Le Tout est la firme la plus puissante et prospère au monde. Entreprise tentaculaire née de la fusion du Cercle, détenteur mondial des réseaux sociaux, avec un géant du commerce en ligne, elle a pour objectif de prendre le contrôle de nos cerveaux à coups de nouvelles technologies aliénantes. La jeune Delaney Wells grandit dans ce monde anxiogène et se promet dès son enfance de renverser un jour le maléfique Tout. Delaney parvient à s’y faire embaucher et se retrouve ainsi au cœur de son réacteur. Elle se met alors à concevoir pour le Tout les applications les plus infâmes possible, espérant que la population se révolte enfin. Mais le monde est-il encore assez lucide pour voir la vérité en face ?

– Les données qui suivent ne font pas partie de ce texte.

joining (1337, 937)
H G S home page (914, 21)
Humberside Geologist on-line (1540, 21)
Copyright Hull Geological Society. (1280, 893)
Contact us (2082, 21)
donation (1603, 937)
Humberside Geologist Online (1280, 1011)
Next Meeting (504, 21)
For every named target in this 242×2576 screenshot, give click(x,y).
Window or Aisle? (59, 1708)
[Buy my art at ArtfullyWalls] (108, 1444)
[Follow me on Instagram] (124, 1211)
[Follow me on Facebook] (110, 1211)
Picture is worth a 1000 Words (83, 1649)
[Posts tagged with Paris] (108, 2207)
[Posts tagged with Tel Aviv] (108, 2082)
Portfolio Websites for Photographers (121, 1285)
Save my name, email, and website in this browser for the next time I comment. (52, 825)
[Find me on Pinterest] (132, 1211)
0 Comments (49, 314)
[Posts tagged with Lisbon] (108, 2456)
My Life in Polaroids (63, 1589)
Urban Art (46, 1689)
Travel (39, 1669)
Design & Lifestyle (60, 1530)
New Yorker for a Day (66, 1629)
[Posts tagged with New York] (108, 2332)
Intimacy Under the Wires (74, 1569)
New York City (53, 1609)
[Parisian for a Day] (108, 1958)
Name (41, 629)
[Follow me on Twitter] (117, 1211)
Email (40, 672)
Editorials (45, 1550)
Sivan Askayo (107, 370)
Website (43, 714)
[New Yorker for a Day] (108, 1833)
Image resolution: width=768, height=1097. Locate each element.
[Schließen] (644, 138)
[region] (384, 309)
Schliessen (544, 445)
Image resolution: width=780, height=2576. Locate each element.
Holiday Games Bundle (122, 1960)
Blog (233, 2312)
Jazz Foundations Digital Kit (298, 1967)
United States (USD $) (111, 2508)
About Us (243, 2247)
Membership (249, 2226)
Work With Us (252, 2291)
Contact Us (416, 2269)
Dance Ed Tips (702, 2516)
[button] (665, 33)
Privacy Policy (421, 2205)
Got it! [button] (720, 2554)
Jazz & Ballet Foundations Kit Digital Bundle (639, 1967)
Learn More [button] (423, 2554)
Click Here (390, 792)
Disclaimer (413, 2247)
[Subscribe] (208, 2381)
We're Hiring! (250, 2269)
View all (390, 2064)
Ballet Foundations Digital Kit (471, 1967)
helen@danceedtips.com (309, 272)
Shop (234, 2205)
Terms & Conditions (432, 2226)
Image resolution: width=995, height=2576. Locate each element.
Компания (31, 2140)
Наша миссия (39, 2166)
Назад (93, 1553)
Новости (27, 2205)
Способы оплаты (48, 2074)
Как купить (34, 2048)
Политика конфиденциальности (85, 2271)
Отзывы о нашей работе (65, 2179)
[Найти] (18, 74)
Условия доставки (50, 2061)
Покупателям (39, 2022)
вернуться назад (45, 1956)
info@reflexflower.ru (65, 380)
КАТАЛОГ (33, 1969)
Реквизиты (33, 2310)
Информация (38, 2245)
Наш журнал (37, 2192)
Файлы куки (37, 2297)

« Le Tout » dénonce les dérives déjà à l’œuvre dans le domaine des nouvelles technologies. L’évolution que propose Dave Eggers est particulièrement plausible si l’on continue à pousser le curseur de plus en plus loin. En ce sens, le livre fait froid dans le dos en même temps qu’il nous donne le vertige en montrant le rognement des libertés individuelles, toujours pour de bonnes et louables raisons, comme la somme de tous nos petits renoncements. La société portée par le Tout apparaît dictée par les algorithmes et l’autocensure, marquée par le règne de la réputation et du regard des autres. Le roman n’est heureusement pas dénué d’une pointe bienvenue d’humour. Le résultat est très prenant et ne manque pas de nous faire réfléchir à nos comportements individuels et collectifs.
« Le Tout », Dave Eggers, Gallimard, 640 pages.